A campanha de quatro anos da França para estabelecer uma estrutura abrangente e regulamentada para a cannabis medicinal finalmente deu frutos.
Há apenas algumas semanas, milhares de pacientes inscritos no "experimento piloto" de cannabis medicinal na França, lançado em 2021, enfrentaram a angustiante perspectiva de interromper o tratamento, pois receberam instruções do governo para buscar terapias alternativas. Agora, após meses de turbulência política, o governo francês deu uma guinada significativa. De acordo com as últimas notícias, o governo apresentou três documentos separados à União Europeia para aprovação, detalhando o sistema proposto de cannabis medicinal, que deve ser aprovado "processualmente".
As propostas, agora públicas, parecem indicar, pela primeira vez, que as flores de cannabis estarão disponíveis para os pacientes, mas apenas em doses de "uso único" e administradas por meio de dispositivos específicos.

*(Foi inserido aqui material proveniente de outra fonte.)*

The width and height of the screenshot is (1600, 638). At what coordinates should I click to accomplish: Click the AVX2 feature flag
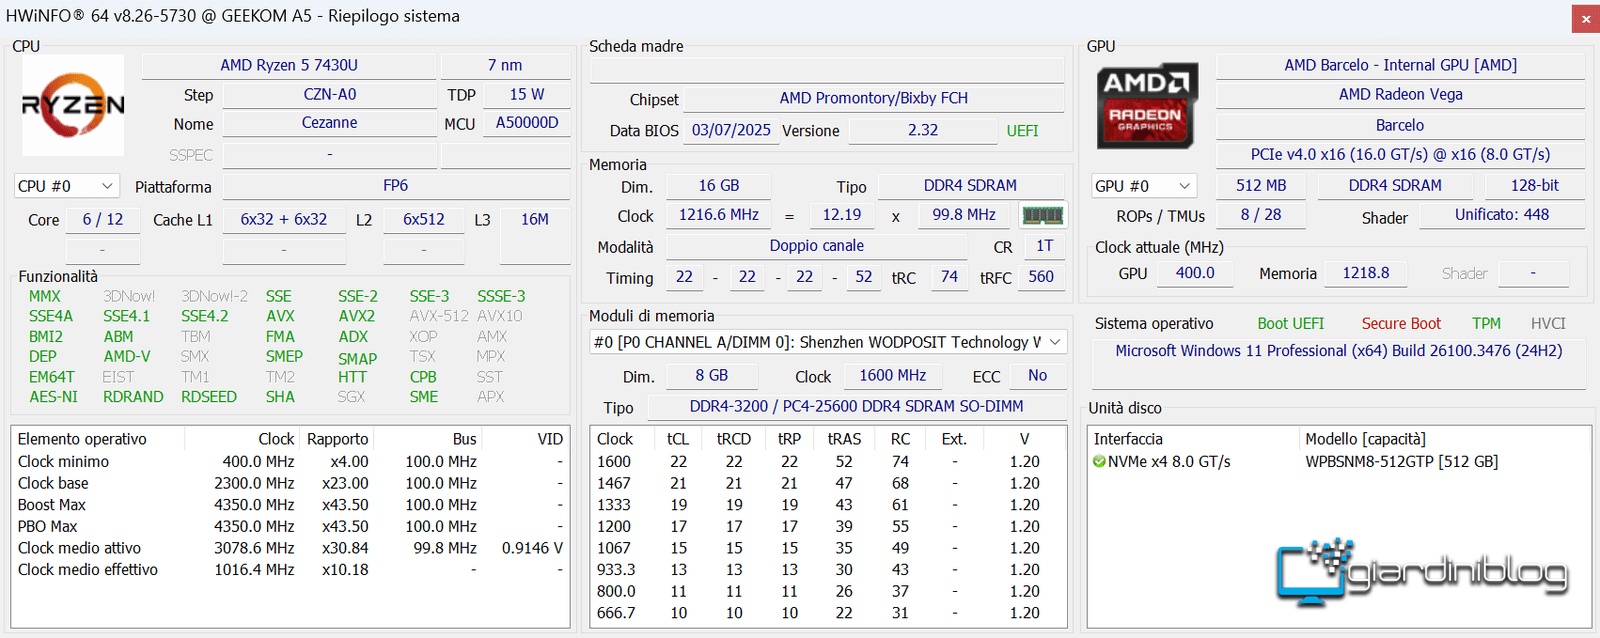coord(356,316)
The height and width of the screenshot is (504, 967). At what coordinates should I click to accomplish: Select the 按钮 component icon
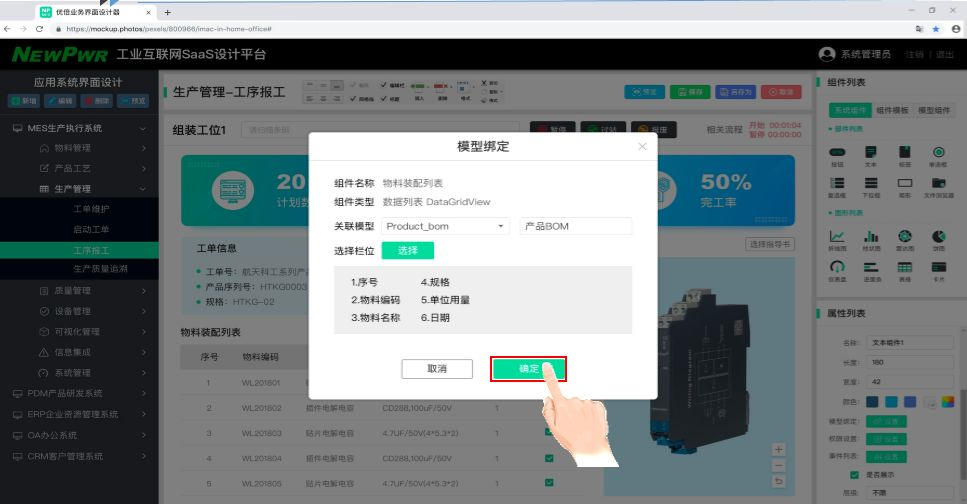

1. Recapitulação do evento
Em 19 de março de 2025, três documentos foram submetidos à UE para aprovação, cada um descrevendo aspectos específicos do processo de legalização da cannabis medicinal.
Na realidade, cada marco regulatório já havia sido finalizado há algum tempo, com planos iniciais de submetê-los à UE em junho ou julho do ano passado. No entanto, o colapso do governo francês e a subsequente turbulência política atrasaram significativamente a aprovação desses decretos, juntamente com muitas outras medidas legislativas.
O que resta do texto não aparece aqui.